··· DATA TO PROCESS ···

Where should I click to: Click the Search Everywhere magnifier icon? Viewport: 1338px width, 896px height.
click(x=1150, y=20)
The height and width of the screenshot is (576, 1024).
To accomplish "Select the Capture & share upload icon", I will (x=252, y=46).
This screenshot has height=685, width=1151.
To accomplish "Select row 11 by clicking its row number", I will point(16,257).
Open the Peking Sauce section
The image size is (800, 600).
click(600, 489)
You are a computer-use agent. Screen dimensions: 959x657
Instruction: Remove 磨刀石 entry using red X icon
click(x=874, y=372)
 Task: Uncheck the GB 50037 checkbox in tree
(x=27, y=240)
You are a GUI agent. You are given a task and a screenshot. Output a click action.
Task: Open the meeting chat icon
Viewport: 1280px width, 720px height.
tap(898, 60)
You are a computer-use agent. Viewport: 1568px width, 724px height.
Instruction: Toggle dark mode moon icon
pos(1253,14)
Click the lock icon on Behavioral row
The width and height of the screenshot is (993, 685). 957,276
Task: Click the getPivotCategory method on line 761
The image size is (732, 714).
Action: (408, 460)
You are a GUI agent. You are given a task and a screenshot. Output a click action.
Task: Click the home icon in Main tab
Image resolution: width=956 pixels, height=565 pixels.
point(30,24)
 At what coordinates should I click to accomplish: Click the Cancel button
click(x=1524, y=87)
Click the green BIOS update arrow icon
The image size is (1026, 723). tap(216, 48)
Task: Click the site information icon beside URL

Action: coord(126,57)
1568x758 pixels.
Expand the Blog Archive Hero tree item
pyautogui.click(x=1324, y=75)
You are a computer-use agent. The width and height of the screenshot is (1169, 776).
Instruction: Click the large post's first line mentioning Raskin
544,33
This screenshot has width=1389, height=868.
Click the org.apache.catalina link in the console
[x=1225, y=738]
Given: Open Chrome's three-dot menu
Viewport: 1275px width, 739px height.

···

# EXERCISE:
Give back every entry, unchanged in any way.

# EXPECTED ANSWER:
Where should I click to: Click the Search Everywhere magnifier icon? Viewport: 1338px width, 896px height.
click(x=1150, y=20)
The height and width of the screenshot is (576, 1024).
To accomplish "Select the Capture & share upload icon", I will (x=252, y=46).
This screenshot has height=685, width=1151.
To accomplish "Select row 11 by clicking its row number", I will point(16,257).
Open the Peking Sauce section
The image size is (800, 600).
click(600, 489)
You are a computer-use agent. Screen dimensions: 959x657
Instruction: Remove 磨刀石 entry using red X icon
click(x=874, y=372)
 Task: Uncheck the GB 50037 checkbox in tree
(x=27, y=240)
You are a GUI agent. You are given a task and a screenshot. Output a click action.
Task: Open the meeting chat icon
Viewport: 1280px width, 720px height.
tap(898, 60)
You are a computer-use agent. Viewport: 1568px width, 724px height.
Instruction: Toggle dark mode moon icon
pos(1253,14)
Click the lock icon on Behavioral row
The width and height of the screenshot is (993, 685). 957,276
Task: Click the getPivotCategory method on line 761
The image size is (732, 714).
Action: (408, 460)
You are a GUI agent. You are given a task and a screenshot. Output a click action.
Task: Click the home icon in Main tab
Image resolution: width=956 pixels, height=565 pixels.
point(30,24)
 At what coordinates should I click to accomplish: Click the Cancel button
click(x=1524, y=87)
Click the green BIOS update arrow icon
The image size is (1026, 723). tap(216, 48)
Task: Click the site information icon beside URL

Action: coord(126,57)
1568x758 pixels.
Expand the Blog Archive Hero tree item
pyautogui.click(x=1324, y=75)
You are a computer-use agent. The width and height of the screenshot is (1169, 776).
Instruction: Click the large post's first line mentioning Raskin
544,33
This screenshot has width=1389, height=868.
Click the org.apache.catalina link in the console
[x=1225, y=738]
Given: Open Chrome's three-dot menu
Viewport: 1275px width, 739px height.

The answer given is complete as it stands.